_Text section_
○ ○ ○ ○
Though influenced by Dürer, Beham is not specifically recorded as a pupil, and little is known of his earliest years and training in Nuremberg.
By 1525 he had his own workshop. That year, Beham, along with his brother and a fellow engraver Georg Pencz, was temporarily exiled from Nuremberg, still a Catholic city, when he was brought to trial for his Protestant beliefs. About 1531-32 Beham settled permanently in Frankfurt, perhaps chosen as his place of residence because of the important book fair held there annually.
Job
in conversation with his Friends
Paulie 17,
Bartsch 16, Hollstein 17 i/ii
70 x 103 mm
Original
engraving, 1547. The plate signed with the
monogram and dated.
A fine impression of
the first state, before the grass was added
to the broken archway.
Trimmed close, generally
just outside the borderline; the top left
corner clipped very slightly. One tiny surface
defect.
○ ○ ○ ○
_Written instruction 1_
Reproduce everything from "By 1525 he had" down to "monogram and dated." in the passage on Beham.

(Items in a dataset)
○ ○ ○ ○
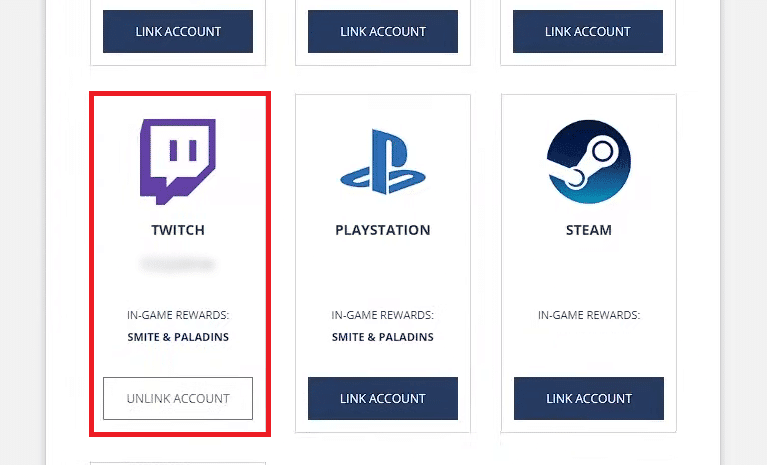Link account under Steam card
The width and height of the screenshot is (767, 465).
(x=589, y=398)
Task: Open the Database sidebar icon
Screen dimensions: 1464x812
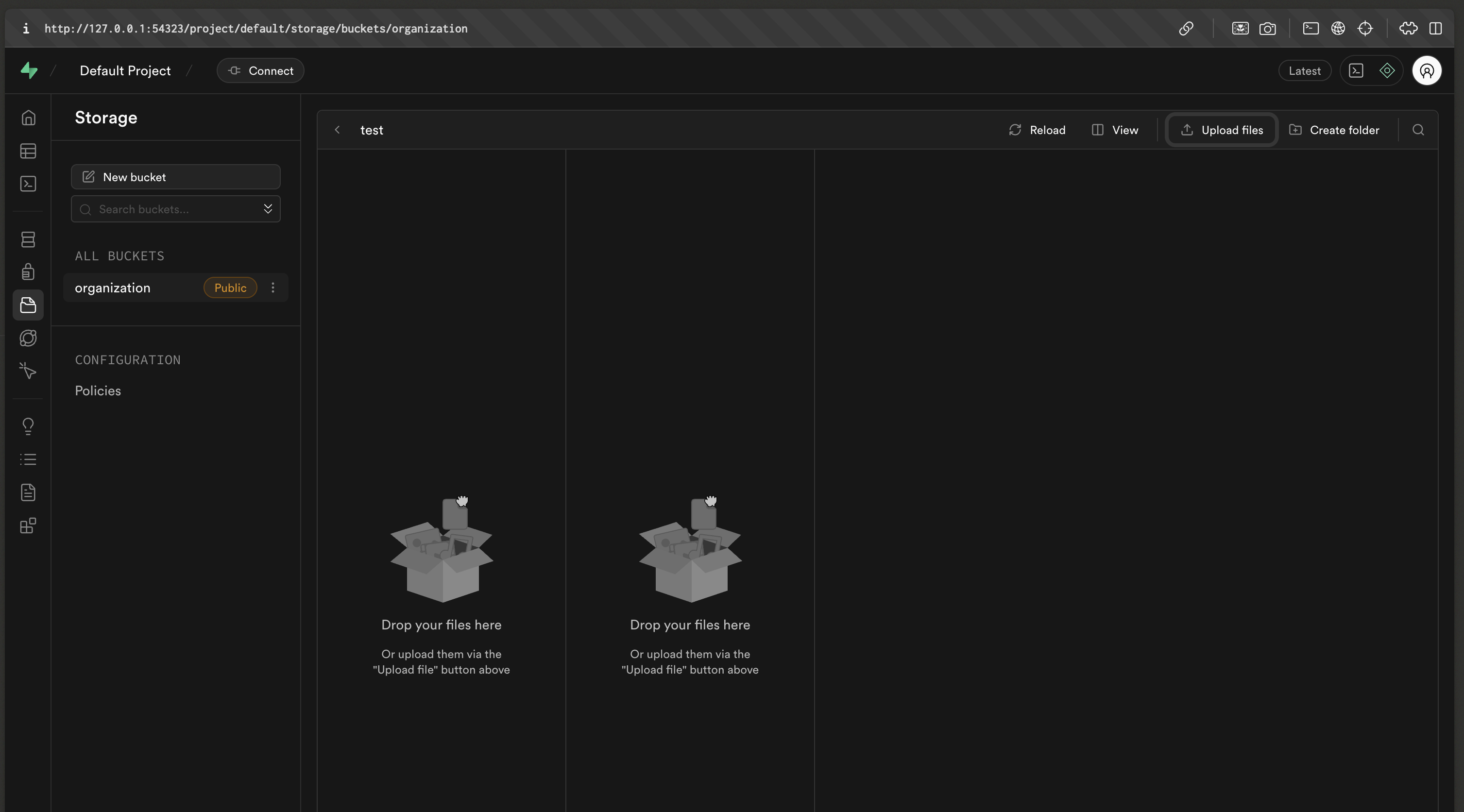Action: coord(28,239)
○ ○ ○ ○
_Written instruction 2_
Substitute "Screen size" for "Screen dimensions" in all of the records and give them again with nothing else changed. Leave the pictures out of your answer.

_Complete answer 1_
By 1525 he had his own workshop. That year, Beham, along with his brother and a fellow engraver Georg Pencz, was temporarily exiled from Nuremberg, still a Catholic city, when he was brought to trial for his Protestant beliefs. About 1531-32 Beham settled permanently in Frankfurt, perhaps chosen as his place of residence because of the important book fair held there annually.
Job
in conversation with his Friends
Paulie 17,
Bartsch 16, Hollstein 17 i/ii
70 x 103 mm
Original
engraving, 1547. The plate signed with the
monogram and dated.

_Complete answer 2_
Link account under Steam card
The width and height of the screenshot is (767, 465).
(x=589, y=398)
Task: Open the Database sidebar icon
Screen size: 1464x812
Action: coord(28,239)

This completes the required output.